Hayes now threatens to derail the capital punishment derailment process.
It won’t be long before some outraged ethicist writes up a commentary patiently explaining to the survivors of Alcada’s 130 victims, all yearning forlornly for justice, that they and not Alcala are the real barbarians among us. It is no longer necessary to think in an ordered way about questions of justice, vengeance, mercy and the rest of it: In a society in which journalist eat and regurgitate the brains of other journalists, one simply waits for the talking points to appear in the media. These bright little bumper sticker thoughts then maybe molded into rhetorical bullets and shot at non-barbarians like Lovallo, who has shown himself to be uncomfortable with cant.
What are you going to do?

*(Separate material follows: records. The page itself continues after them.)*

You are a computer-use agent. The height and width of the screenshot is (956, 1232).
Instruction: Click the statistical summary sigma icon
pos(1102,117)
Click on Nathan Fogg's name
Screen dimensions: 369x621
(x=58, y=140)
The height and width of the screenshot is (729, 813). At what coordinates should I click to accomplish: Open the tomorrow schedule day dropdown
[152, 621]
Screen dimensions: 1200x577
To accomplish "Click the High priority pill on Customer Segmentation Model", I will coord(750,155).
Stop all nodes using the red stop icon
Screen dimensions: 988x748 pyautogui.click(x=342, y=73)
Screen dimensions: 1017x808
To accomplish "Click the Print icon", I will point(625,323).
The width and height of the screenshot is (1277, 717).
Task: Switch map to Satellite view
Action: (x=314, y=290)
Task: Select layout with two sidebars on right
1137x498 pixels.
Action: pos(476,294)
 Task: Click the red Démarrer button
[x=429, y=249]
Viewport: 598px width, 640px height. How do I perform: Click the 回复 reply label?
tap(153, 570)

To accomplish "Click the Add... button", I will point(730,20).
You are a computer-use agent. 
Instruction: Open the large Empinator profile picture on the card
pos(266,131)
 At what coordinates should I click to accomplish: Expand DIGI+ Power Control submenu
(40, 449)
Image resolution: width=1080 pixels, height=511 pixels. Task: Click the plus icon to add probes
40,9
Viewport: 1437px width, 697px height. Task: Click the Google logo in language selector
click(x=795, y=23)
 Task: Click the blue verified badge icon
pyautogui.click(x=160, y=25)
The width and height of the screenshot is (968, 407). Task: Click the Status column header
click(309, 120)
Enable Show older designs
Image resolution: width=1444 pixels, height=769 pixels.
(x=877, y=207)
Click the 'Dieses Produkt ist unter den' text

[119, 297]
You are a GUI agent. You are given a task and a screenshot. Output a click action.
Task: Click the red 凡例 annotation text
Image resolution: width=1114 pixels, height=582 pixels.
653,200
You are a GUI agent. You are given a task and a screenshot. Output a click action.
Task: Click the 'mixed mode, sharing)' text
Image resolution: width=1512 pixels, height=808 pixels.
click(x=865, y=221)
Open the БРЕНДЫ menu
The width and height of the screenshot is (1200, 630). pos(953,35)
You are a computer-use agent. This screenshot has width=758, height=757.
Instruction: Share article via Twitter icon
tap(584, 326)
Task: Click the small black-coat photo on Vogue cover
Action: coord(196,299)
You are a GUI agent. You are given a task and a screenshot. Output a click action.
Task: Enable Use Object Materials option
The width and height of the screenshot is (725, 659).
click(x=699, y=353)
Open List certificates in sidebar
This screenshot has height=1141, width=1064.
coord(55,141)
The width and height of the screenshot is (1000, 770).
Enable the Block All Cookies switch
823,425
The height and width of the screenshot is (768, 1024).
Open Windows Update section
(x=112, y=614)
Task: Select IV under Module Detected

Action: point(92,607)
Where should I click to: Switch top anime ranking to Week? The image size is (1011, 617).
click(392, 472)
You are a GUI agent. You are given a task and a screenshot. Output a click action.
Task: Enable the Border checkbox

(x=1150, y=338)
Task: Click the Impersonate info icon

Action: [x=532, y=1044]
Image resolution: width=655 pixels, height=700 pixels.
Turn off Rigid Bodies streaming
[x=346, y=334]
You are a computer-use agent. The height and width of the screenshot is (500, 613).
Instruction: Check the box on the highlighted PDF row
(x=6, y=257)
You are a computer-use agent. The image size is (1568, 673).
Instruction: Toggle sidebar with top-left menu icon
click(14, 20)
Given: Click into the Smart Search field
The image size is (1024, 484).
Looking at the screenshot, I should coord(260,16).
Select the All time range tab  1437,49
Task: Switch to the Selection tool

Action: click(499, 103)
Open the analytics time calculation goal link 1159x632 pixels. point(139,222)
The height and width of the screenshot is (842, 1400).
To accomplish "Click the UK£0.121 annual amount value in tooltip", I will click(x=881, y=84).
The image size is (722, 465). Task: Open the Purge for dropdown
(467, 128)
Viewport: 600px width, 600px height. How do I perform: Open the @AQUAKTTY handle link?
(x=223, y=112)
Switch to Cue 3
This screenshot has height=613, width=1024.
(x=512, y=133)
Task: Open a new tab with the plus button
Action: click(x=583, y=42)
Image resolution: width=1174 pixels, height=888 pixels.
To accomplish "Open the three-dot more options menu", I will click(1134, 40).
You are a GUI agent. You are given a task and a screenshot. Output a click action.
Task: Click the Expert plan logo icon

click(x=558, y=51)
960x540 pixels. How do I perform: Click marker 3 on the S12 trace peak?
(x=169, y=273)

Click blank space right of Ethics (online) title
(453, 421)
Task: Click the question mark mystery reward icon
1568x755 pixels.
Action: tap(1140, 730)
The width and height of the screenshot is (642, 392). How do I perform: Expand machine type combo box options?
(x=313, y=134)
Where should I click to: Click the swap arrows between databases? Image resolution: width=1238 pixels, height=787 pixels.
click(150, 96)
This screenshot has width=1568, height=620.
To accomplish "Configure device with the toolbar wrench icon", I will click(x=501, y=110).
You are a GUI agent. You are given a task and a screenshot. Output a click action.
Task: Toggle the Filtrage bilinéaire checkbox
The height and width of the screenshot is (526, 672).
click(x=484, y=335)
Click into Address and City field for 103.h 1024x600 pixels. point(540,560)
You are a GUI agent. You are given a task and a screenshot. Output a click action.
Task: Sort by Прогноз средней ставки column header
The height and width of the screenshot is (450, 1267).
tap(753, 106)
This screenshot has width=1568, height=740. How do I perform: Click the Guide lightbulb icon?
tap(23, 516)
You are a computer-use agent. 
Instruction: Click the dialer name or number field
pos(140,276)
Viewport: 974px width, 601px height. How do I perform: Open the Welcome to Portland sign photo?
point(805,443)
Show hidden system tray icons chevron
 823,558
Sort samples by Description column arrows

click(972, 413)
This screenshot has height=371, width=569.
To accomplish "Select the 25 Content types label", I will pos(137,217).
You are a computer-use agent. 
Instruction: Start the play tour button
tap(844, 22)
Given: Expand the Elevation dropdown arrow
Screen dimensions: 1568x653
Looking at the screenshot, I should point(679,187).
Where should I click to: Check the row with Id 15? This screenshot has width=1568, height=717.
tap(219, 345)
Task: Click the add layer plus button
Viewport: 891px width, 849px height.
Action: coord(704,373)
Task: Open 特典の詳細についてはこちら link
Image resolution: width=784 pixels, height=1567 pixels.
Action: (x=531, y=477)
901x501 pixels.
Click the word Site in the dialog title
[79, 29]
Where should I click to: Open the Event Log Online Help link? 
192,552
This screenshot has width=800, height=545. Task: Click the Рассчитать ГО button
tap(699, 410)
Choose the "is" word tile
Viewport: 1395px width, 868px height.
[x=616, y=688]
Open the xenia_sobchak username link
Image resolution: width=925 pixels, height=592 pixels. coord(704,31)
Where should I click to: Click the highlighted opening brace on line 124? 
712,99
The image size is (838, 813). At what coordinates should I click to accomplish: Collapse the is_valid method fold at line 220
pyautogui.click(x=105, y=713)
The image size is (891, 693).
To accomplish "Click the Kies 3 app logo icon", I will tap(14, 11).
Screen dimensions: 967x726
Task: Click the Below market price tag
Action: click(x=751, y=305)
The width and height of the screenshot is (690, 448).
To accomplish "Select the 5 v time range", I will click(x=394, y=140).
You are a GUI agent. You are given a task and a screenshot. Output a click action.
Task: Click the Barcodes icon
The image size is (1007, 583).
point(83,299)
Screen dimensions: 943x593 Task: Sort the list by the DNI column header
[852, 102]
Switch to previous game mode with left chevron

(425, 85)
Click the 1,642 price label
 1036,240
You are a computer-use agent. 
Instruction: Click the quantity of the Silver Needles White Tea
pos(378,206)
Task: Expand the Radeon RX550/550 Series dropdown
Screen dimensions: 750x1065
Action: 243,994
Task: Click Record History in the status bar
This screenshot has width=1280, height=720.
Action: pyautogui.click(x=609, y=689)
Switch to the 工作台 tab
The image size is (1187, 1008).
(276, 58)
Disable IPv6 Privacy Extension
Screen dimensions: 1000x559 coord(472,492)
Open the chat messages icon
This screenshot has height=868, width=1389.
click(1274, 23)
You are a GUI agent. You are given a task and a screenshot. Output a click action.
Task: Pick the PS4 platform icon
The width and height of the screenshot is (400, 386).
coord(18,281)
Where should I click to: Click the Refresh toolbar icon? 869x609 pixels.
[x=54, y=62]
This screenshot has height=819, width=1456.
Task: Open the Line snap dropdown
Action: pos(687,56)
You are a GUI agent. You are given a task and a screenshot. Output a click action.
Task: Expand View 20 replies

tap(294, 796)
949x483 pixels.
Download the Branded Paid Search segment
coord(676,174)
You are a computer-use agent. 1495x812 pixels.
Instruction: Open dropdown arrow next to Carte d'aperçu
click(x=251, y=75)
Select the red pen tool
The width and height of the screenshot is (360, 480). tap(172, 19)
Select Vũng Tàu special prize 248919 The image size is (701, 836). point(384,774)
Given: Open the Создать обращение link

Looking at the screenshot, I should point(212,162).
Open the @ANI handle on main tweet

No one can get executed. The state is barbaric. Execution is barbaric. We’re all barbarians.
The usually claptrap.
The bill to abolish the death penalty was passed by the state legislature and vetoed by Gov. Jodi Rell in May, 2009.
Co-chair of the judiciary committee Andrew McDonald, one of the bill’s chief proponents expressed a preference for life imprisonment over the death penalty because he thought “death is too kind for some of these defendants,” another bumper-sticker thought that allows an opponent of the death penalty to slather himself with concern for the victims of convicted murderers, any one of whom, unlike McDonald, would rationally prefer life in prison with amenities to death without amenities.
Joshua Komisarjevsky, accused with Hayes in the Cheshire murders, strongly disagrees with the co-chair of the judiciary committee. Komisarjevsky’s lawyer, attorney Jeremiah Donovan, told the Associated Press early in April that his client would only change his not guilty plea if the state agreed not to pursue a death penalty
Said Donovan, “We said during the very first appearance in court and we continue to say that we would plead guilty to all the charges so long as the state didn't insist upon the death of Joshua.”
After passage of the bill in May 2009, McDonald addressed the prospect of a gubernatorial veto. This was a historic day for our chamber and for our state,” he enthused. “I would encourage the governor to take some time and reflect on the magnitude of what the people’s chambers have said today, and to consider anew the continued viability or utility of the death penalty in a civilized society.”
Elections, which hold out the prospect of political demise for incumbents, are on the way, and legislators who voted in favor of the abolition of the death penalty can always be voted out of office.